SLs are able to inhibit plant branching by inducing the ubiquitination degradation of D53-like/SMXLs [4, 5, 7, 8]. Past studies have shown that overexpression of AtSMXL6 in Arabidopsis can promote branching [12]. Here we demonstrated that PtSMXL7b had a positive effect on axillary bud outgrowth in poplar by constructing poplars overexpressing PtSMXL7b. This is consistent with previous research results [4, 12]. In the case where there was no significant difference in plant height and internode number, the overexpression lines have grown more axillary buds than WT. This indicates that SLs can affect plant branching by influencing axillary bud growth. In past studies, mutants with impaired signal transduction of SLs mostly presented with the dwarf phenotype [5, 8, 11]. However, in our study, simple overexpression of PtSMXL7b did not show significant plant height variation. This may be due to the fact that overexpression at the transcriptional level is not sufficient to override its degradation at the protein level or that there is functional redundancy between PtSMXL7b and other members of the SMXL family in poplar [5, 6, 8]. In conclusion, PtSMXL7b positively regulates branching development in poplar, but the specific mechanism needs further investigation.

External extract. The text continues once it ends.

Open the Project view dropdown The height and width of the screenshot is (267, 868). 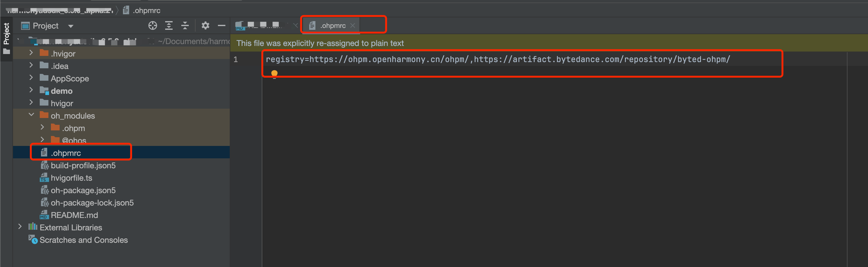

In this study, 12 PtSMXL genes were identified in poplar genome, and phylogenetically divided into four clades. A genomic collinearity analysis provided evidence that PtSMXLs have undergone doubling and purification selection. According to the protein structure and motif analysis, all PtSMXLs are structurally very conserved, but PtSMXL7a and PtSMXL7b have atypical RGKT motif. We also analyzed PtSMXL Cis-acting element, investigated PtSMXLs expression pattern in different tissue, and monitored their expressions after axillary bud growth begins and in response to GR24. In addition, a yeast two-hybrid assay verified that PtSMXL7b in PtSMXL clade II can interacts with PtD14a in a GR24 dependent manner. Finally, we proved that PtSMXL7b can promote the growth of axillary buds by constructing poplar overexpressing PtSMXL7b.


Plant materials

Roots, young leaves (first to third leaves of shoots), mature leaves (4th to 7th leaves of shoots), young stems (first to third internodes of shoots), mature stems (4th to 7th internodes of shoots), and dormant axillary buds were sampled from 5-year-old individuals of hybrid 84 K (Populus alba × P. glandulosa) grown under natural conditions in an experimental plot at Shandong Agricultural University (36°10′ N, 117°9′ W). These materials are used for quantitative PCR experiments measuring the expression levels of genes in different tissues.

The shoots of current year from 5-year-old poplar trees were collected in November. The upper axillary buds were dormant at this time. These shoots were cultured in water under same environmental conditions (24 °C and 16 h light / 8 h dark). For the growth of dormant axillary buds, the first three internodes of all shoots were removed. After 0, 1, 3, 5, 7, and 10 days of culture, the axillary buds were collected. These materials are used for quantitative PCR experiments measuring the expression levels of genes in axillary buds during different stages of axillary bud growth.

Poplar seedlings in tissue culture were inoculated in half-strength MS medium supplemented with 0, 2, 5, 10, 15, or 20 μM of rac-GR24, a synthetic strigolactone analog. After 30 days of culture, the intact stems were collected for use in quantitative PCR experiments to measure the effects of different concentrations of GR24 on gene expression.

Each treatment was repeated three times. All samples were quickly frozen in liquid nitrogen and then stored at − 80 °C for later RNA extraction.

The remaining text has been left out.